Higher School of Economics (RUSSIAN FEDERATION)
About this paper:
            
          Conference name: 16th International Conference on Education and New Learning Technologies
Dates: 1-3 July, 2024
Location: Palma, Spain
 
             Abstract:
Introduction:
Reading involves cognitive functions, language proficiency, and prior knowledge. Open-ended items assess understanding best but are human-rated and time-consuming. Taking time constraints and budget limits into account, can natural language processing algorithms (NLPs) aid or replace manual assessors?
Method and Data:
Our research is based on the Progress test for measuring the reading literacy of 4th grade students. The test consists of three text fragments connected by a common plot, followed by questions. All questions in the test are closed-ended, except for two, the scoring one of which is described in the study. The data included responses from about 4,500 students. There are two models that are to be designed and implemented. To train models we used 75% of the data.  
Random Forest Classifier:
Random Forest Classifier is a machine learning method that constructs multiple decision trees to output class predictions (Breiman, 2001). It reduces overfitting and improves generalisation by using random subsets of training data and features. The final output is an aggregation of individual tree predictions, making it robust and accurate for various applications. The method’s main advantage is its effectiveness in handling noisy data, which is crucial in our case as we deal with responses from primary school students that can be noisy. To assess primary school students’ answers, we created a model using such features as the length of the answer and the time it took students to read the text. 
LLM:
Large Language Models (LLMs) are a branch of neural networks designed for natural language processing. There are quite a few well-known LLMs like chat GPT, BERT, Llama, etc (Tornberg, 2023). These models are trained on large corpuses of data, which accounts for their recent success: taking an already pre-trained model speeds up the training and fine-tuning process. In our research, we took a Russian language BERT model (Kuratov & Arkhipov, 2019), in order to assess primary students’ works.
 
Results:
The weighted F1-score on the test sample was 0.924 for Random Forest and 0.95 for the neural network, and the proportion of false negative predictions was less than 1%. The agreement of the two models (Cohen's Kappa) is 0.7 (Cohen, 1960). The results of our work illustrate that it is feasible to deploy an automated scoring of short texts using a neural networking model coupled with a Random Forest algorithm. Such approach to test assessment can largely enhance the process, hastening the checking procedures and lowering the costs.
References:
[1] Breiman, L. Random Forests. Machine Learning 45, 5–32 (2001). https://doi.org/10.1023/A:1010933404324 
[2] Kuratov, Y., & Arkhipov, M. (2019). Adaptation of Deep Bidirectional Multilingual Transformers for Russian Language. ArXiv, abs/1905.07213.

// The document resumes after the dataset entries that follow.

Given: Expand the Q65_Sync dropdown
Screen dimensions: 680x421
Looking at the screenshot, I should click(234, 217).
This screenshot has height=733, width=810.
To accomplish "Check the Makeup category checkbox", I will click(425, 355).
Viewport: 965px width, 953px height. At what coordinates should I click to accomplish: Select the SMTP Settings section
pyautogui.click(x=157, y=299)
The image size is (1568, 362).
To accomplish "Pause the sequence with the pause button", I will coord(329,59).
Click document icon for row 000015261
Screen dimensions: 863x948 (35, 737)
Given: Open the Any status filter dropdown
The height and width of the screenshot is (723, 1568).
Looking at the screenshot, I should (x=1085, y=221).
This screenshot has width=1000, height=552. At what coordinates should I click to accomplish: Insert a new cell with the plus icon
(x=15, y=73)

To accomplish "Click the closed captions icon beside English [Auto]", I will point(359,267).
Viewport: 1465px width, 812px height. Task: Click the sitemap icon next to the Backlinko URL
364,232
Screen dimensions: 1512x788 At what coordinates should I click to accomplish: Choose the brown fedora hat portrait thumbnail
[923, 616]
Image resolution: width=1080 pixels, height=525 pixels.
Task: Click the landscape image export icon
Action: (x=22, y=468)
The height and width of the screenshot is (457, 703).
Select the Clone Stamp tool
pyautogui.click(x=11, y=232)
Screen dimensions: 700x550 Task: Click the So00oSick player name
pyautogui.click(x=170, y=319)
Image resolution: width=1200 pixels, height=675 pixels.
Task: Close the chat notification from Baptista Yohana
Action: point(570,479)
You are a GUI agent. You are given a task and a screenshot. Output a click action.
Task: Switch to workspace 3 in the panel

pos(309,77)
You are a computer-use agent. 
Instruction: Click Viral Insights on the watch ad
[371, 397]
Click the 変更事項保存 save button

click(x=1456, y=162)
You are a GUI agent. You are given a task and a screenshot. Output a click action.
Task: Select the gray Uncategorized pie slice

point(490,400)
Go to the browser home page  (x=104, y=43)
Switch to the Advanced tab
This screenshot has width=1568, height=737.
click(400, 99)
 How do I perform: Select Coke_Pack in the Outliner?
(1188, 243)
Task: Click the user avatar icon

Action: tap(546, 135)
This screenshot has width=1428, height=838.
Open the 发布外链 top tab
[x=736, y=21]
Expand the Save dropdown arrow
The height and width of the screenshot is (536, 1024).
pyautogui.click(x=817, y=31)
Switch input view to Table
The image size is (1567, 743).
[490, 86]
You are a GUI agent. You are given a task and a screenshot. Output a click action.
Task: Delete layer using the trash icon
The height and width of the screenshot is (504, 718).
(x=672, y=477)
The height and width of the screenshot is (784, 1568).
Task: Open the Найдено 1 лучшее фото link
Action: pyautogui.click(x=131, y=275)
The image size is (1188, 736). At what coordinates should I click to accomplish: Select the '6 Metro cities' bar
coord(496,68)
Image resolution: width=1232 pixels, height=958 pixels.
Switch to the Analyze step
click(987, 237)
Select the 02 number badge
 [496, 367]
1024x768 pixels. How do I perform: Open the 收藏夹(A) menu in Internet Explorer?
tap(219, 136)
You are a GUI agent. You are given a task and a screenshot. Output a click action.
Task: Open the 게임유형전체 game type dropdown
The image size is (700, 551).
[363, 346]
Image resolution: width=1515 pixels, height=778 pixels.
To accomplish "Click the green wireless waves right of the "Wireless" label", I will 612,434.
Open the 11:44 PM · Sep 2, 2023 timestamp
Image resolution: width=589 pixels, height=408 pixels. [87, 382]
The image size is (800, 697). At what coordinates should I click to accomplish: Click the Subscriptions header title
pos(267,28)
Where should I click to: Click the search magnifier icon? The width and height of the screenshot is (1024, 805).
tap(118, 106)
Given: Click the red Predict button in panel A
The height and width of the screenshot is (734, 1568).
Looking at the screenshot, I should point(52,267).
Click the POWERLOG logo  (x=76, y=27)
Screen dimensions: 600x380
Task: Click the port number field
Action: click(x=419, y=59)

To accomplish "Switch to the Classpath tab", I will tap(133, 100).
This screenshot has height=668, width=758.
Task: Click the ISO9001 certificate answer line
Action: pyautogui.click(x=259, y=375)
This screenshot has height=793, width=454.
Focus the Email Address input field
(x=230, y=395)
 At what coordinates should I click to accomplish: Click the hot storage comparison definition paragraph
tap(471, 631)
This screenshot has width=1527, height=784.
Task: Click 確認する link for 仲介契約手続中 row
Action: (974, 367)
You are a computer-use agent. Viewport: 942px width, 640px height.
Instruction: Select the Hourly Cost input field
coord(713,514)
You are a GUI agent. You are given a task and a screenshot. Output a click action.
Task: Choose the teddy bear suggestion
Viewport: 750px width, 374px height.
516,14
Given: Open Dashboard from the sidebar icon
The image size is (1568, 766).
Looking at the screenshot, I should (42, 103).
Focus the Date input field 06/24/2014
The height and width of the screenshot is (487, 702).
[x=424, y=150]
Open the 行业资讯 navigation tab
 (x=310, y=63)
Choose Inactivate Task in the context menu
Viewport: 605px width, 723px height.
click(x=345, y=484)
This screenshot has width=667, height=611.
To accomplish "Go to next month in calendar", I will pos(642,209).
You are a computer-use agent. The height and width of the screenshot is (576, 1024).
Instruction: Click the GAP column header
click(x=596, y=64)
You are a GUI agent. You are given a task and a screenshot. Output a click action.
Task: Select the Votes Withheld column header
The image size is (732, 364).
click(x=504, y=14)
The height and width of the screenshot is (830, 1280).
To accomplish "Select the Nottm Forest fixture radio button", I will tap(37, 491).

[3] Törnberg, Petter & Valeeva, Diliara & Uitermark, Justus & Bail, Christopher. (2023). Simulating Social Media Using Large Language Models to Evaluate Alternative News Feed Algorithms.  10.48550/arXiv.2310.05984  
[4] Cohen, J. (1960). A coefficient of agreement for nominal scales. Educational and Psychological Measurement, 20 37-46Keywords:
 Reading literacy, primary school, neural networks, natural language processing, large language models, random forest.